Le ciel était pur ; seulement un léger nuage blanc s’avançait sur la ville, poussé par une brise nonchalante. Paul fixa sur lui ce regard étrange que nous avons déjà remarqué ; ses sourcils se froncèrent. D’autres vapeurs se joignirent au flocon unique, et bientôt un rideau épais de nuées étendit ses plis noirs au-dessus du château de Saint-Elme. De larges gouttes tombèrent sur le pavé de lave, et en quelques minutes se changèrent en une de ces pluies diluviennes qui font des rues de Naples autant de torrents et entraînent les chiens et même les ânes dans les égouts.
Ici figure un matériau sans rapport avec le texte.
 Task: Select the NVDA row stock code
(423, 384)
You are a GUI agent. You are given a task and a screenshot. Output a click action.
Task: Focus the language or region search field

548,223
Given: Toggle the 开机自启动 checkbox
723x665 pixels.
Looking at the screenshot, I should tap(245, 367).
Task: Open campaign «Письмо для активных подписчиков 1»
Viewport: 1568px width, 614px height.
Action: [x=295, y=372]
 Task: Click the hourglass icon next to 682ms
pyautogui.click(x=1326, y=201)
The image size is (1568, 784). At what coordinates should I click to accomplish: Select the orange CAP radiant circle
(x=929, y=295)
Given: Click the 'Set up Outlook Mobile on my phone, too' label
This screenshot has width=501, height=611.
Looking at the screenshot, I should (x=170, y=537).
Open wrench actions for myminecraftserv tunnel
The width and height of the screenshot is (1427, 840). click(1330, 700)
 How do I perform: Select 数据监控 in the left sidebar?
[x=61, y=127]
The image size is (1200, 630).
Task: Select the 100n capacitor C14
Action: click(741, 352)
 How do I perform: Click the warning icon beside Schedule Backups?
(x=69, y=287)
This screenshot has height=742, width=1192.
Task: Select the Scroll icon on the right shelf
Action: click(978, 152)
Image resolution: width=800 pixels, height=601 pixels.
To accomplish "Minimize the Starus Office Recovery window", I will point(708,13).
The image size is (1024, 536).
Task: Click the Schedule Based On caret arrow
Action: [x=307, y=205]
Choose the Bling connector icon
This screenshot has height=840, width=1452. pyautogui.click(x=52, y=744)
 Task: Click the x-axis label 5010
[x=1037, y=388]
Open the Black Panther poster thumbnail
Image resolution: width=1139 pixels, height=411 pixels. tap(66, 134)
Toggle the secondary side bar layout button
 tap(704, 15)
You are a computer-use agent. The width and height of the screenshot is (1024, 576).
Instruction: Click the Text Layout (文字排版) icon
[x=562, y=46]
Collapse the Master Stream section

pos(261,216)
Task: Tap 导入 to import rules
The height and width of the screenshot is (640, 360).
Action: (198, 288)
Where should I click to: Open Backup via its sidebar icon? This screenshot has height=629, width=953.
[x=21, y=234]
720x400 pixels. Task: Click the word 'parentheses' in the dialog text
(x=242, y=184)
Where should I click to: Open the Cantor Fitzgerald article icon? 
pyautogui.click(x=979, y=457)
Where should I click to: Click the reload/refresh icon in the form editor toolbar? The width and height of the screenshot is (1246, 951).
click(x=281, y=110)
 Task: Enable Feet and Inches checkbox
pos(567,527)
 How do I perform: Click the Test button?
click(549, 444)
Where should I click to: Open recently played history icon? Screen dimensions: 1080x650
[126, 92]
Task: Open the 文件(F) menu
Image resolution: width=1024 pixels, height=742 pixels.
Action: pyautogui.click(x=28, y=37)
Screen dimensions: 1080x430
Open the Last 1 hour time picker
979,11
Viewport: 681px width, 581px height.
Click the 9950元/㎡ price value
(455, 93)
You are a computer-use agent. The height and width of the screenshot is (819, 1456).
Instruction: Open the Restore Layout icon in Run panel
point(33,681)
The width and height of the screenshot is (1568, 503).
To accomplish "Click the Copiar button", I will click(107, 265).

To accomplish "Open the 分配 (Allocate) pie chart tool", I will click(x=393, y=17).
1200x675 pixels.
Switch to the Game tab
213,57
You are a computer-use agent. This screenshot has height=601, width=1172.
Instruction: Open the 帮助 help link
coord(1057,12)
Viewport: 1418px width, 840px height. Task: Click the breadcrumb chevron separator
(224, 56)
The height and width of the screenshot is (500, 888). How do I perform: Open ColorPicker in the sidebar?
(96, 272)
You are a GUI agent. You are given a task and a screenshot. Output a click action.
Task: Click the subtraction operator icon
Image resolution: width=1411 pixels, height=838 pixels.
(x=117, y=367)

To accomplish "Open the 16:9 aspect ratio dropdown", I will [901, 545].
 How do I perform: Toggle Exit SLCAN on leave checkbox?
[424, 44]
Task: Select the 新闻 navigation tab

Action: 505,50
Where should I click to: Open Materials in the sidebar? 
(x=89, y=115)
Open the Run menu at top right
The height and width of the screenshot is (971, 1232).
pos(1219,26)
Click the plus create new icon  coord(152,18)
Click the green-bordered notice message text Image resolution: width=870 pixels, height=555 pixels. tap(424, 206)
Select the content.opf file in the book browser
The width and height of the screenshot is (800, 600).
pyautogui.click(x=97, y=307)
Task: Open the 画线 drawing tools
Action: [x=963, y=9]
La foule surprise se dispersa, cherchant des abris ; les boutiques en plein vent déménagèrent à la hâte, non sans perdre une partie de leurs denrées, et la pluie, maîtresse du champ de bataille, courut en bouffées blanches sur le quai désert de Santa Lucia.

Le facchino gigantesque à qui Paddy avait appliqué un si beau coup de poing, appuyé contre un mur sous un balcon dont la saillie le protégeait un peu, ne s’était pas laissé emporter par la déroute générale, et il regardait d’un œil profondément méditatif la fenêtre où s’était accoudé M. Paul d’Aspremont.